## Reading text
::::

It was hard work to burrow into the writers’ intentions in those scripts I read, into what Jane Campion might call their ‘inquiry’ and you might call their kaupapa. In most of the scripts the writers’ careful use of the expected parameters meant they buried their inquiries. And often they couldn’t articulate their inquiry, perhaps because we’re expected to use the established prototypes; and the language we need isn’t readily available. The reference points we need often aren’t readily available either. For instance, we don’t have access to a vibrant and diverse heritage of local women’s features with a rich source of archetypes. How could we, with that only 9% figure? And who can say to an understanding assessor/ gatekeeper ‘think a New Zealand La Fiancée du Pirate?’, when the global distribution of women’s films is so crappy that all New Zealanders miss out on lots of international women’s films? And the assessor/ gatekeeper anyway isn’t much interested?
That burrowing was sometimes a lot harder than I expected. But very rewarding because these women were working on new visions. And there was one woman who did articulate her idea, a brilliant inquiry into a common aspect of women’s relationships, using a compelling story that was pure entertainment. And because she was so clear it was utterly straightforward to analyse the impact of each line of dialogue and action, each sequence and each scene, by measuring if and how it advanced the idea, either in the text or the subtext.
1B Darling’s reached Moore Wilsons. How much more?
ME Darling’s always later than she says. Especially via Moore Wilsons. Is she bringing ice cream?
1B This is taking longer than it should. What else is there?
ME Just need to connect the film-specific structural problems to the general structural problems–
1B Kia tere–
ME And run through some good things.
1B Yep. On y va. But when Darling gets here, I’m gone.
ME OK OK, moving as fast as I can.
1B No whining. Another heading.

::::

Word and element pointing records
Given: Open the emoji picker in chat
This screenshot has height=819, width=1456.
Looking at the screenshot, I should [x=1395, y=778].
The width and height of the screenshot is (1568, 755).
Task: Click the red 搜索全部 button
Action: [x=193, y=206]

::::

Do these statements agree with the text on women's scripts? For each, answer yes or no and quote the deciding words. (a) In most of the scripts, the writers buried their inquiries. (b) None of the women whose scripts were read could articulate her idea. (c) Darling usually arrives earlier than she says.

## Output of the task
(a) Yes: "In most of the scripts the writers’ careful use of the expected parameters meant they buried their inquiries."
(b) No: "And there was one woman who did articulate her idea"
(c) No: "Darling’s always later than she says."